Ces civils «sont confrontés à des conditions incroyablement difficiles» et souffrent «de pénuries sévères de nourriture, d'eau et de médicaments», selon une responsable de l'Ocha, Linda Tom.

L'EI est la cible d'une offensive distincte des FDS dans la province de Deir Ezzor (est) frontalière de l'Irak, où les forces du régime de Damas sont également engagées.

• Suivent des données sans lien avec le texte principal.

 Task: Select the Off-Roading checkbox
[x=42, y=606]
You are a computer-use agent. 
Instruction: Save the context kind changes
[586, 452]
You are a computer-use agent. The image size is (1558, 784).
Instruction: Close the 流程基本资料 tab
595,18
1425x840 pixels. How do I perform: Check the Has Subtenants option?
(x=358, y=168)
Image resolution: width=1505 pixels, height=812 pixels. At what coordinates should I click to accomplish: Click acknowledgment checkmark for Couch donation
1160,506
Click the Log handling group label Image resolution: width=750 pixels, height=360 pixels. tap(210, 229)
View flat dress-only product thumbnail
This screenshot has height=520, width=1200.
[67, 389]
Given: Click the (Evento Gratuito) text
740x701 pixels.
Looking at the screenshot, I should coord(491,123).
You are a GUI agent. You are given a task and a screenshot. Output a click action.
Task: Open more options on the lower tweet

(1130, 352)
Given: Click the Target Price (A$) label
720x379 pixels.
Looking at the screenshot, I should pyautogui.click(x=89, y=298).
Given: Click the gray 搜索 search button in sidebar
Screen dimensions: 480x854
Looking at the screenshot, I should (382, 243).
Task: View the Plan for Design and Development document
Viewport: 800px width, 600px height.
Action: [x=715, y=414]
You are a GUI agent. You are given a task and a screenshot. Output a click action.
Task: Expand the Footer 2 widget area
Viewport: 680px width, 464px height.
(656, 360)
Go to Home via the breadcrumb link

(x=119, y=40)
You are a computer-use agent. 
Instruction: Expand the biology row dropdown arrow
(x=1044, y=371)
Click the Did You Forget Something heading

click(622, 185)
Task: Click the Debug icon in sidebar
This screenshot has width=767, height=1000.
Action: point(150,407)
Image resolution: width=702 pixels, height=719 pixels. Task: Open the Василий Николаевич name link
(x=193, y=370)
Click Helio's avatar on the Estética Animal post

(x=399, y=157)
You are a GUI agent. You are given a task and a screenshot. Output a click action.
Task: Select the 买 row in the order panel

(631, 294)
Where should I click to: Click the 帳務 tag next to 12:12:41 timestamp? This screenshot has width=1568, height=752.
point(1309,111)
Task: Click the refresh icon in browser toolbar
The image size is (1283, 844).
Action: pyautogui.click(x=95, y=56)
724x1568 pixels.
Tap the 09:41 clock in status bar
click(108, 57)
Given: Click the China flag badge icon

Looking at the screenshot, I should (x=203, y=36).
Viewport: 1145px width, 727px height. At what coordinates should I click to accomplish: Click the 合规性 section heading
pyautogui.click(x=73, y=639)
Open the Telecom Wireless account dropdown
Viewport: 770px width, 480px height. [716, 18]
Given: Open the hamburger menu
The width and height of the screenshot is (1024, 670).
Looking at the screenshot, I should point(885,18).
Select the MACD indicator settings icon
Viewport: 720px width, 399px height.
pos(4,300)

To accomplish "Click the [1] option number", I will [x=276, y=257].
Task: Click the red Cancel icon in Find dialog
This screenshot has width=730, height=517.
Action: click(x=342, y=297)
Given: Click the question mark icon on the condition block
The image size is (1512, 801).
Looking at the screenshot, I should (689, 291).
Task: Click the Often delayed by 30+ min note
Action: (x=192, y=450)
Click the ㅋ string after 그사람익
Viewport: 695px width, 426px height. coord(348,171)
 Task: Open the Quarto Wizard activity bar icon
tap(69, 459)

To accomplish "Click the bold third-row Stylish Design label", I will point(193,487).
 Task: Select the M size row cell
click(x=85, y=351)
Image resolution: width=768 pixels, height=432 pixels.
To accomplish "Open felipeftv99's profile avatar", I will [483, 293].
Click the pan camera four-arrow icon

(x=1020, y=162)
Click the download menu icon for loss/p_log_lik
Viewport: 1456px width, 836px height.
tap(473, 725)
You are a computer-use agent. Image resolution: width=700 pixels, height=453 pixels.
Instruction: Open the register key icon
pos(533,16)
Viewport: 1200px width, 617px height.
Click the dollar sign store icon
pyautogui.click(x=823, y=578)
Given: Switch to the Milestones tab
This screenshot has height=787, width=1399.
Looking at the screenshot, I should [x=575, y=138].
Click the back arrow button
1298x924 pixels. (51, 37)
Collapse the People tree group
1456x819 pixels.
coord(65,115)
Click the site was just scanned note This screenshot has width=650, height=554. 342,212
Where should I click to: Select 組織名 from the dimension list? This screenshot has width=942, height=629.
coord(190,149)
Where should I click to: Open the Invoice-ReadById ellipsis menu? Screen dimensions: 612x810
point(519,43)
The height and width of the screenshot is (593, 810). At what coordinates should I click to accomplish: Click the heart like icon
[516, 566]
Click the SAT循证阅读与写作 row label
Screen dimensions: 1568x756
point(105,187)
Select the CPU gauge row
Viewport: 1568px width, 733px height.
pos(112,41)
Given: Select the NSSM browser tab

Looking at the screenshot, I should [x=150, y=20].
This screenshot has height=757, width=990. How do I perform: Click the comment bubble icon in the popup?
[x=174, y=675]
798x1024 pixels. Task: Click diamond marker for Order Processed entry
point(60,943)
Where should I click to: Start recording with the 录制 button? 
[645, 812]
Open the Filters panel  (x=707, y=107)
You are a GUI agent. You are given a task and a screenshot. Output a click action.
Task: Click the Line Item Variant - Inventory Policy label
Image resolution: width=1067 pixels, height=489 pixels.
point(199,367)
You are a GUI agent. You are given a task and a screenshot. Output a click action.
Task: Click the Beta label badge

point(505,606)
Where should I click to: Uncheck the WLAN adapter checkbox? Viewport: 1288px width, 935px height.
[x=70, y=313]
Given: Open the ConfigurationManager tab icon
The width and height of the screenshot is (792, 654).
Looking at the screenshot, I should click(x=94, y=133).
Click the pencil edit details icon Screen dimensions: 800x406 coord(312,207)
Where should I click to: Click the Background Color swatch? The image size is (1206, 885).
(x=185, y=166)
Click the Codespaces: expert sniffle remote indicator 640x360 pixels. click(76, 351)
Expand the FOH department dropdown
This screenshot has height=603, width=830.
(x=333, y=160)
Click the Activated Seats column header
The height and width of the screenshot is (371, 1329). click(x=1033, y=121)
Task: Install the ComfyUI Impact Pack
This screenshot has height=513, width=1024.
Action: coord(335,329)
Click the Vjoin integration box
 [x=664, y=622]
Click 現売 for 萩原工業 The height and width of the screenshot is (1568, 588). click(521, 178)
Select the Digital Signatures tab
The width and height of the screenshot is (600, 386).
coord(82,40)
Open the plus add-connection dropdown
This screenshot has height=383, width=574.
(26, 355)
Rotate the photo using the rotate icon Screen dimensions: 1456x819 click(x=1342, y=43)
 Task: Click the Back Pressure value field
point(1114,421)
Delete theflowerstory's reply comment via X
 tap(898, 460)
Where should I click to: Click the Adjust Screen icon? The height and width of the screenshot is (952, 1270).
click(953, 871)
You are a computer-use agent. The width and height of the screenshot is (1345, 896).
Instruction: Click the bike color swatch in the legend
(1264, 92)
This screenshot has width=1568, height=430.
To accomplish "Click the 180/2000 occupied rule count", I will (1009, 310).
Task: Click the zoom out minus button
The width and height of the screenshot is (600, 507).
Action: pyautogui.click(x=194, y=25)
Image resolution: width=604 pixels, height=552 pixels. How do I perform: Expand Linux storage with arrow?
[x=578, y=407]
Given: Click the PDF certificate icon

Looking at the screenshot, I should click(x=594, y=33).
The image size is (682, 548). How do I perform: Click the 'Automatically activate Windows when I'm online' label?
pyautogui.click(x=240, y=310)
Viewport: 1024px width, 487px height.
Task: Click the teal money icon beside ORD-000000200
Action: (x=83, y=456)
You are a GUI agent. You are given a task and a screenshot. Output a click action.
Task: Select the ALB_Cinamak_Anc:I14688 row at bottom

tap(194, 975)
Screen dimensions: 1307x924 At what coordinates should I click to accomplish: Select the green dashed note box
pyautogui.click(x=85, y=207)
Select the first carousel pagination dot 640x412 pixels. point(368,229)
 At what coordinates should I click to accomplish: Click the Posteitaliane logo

Dans l'Irak voisin, le premier ministre Haider al-Abadi a annoncé le lancement jeudi à l'aube de «la première étape de la libération de Hawija», ville située à 230 km au nord-est de Bagdad tombée aux mains de l'EI en juin 2014.

«Moments terrifiants»

Le chef des opérations dans ce secteur, le général Abdel Amir Yarallah, a fait état de la reprise de 20 localités près de la ville d'Al-Charqat, sur la route de Hawija.

Pour sa part, la force paramilitaire du Hachd al-Chaabi, dominée par des milices chiites, a affirmé qu'un QG près d'Al-Charqat avait été détruit et que de nombreux djihadistes avaient fui vers Hawija.

«Daech perd du terrain (...) Bientôt il n'aura plus de sanctuaire en Irak», a assuré de son côté le porte-parole de la coalition internationale, le colonel Ryan Dillon, lors d'une conférence de presse à Bagdad.

Mais, comme à Raqqa, les humanitaires s'inquiètent du sort des civils.

Jason Kajer, directeur par intérim pour l'Irak de l'ONG International Rescue Committee, a fait état de «85 000 civils, dont 40 000 enfants, se trouvant à Hawija et ses environs».

«Ils connaissent des moments terrifiants, car ils craignent d'être pris dans la bataille ou d'être la cible d'un raid aérien», a-t-il dit dans un communiqué. «Ceux qui ont décidé de fuir risquent d'être la cible des tireurs embusqués de l'EI ou d'être tués par une mine».

Outre Hawija, située dans la province de Kirkouk, les djihadistes contrôlent encore trois localités dans la province d'Al-Anbar, dans l'ouest du pays: Anna, Rawa et surtout Al-Qaïm, tout près de la frontière syrienne.

Un officier supérieur irakien dans la région a indiqué à l'AFP que les forces irakiennes avaient pénétré jeudi dans le centre d'Anna et que des combats de rue y faisaient rage.

À l'ONU, le vice-ministre russe des Affaires étrangères Guennadi Gatilov a jugé «inacceptable» que les Européens refusent de s'engager dans la reconstruction de la Syrie tant qu'une transition politique n'est pas mise en oeuvre.